**The problem**
Everything from the line containing "You are a computer-use agent. The" through the end of the entries below must be set down exactly, and nothing else.

**Data to process**
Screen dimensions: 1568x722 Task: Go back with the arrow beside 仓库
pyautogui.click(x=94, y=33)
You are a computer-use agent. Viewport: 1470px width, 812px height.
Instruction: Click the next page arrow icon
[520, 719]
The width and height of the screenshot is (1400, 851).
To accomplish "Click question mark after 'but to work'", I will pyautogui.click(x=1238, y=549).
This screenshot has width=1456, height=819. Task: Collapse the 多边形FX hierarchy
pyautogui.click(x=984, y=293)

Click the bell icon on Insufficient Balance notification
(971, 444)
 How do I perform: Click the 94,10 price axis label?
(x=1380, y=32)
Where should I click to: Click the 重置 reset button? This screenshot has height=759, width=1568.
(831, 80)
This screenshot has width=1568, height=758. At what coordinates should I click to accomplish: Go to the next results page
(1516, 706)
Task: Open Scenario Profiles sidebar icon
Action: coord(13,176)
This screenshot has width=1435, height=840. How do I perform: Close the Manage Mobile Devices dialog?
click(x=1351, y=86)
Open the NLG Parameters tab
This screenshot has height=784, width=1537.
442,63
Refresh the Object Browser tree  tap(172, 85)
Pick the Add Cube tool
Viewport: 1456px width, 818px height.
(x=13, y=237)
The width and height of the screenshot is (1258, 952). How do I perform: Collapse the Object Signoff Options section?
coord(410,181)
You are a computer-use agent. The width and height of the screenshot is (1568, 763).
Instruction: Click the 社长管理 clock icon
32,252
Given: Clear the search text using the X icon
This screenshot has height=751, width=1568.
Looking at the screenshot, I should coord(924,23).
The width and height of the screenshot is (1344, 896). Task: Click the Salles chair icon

**Reply**
You are a computer-use agent. The width and height of the screenshot is (1568, 763).
Instruction: Click the 社长管理 clock icon
32,252
Given: Clear the search text using the X icon
This screenshot has height=751, width=1568.
Looking at the screenshot, I should coord(924,23).
The width and height of the screenshot is (1344, 896). Task: Click the Salles chair icon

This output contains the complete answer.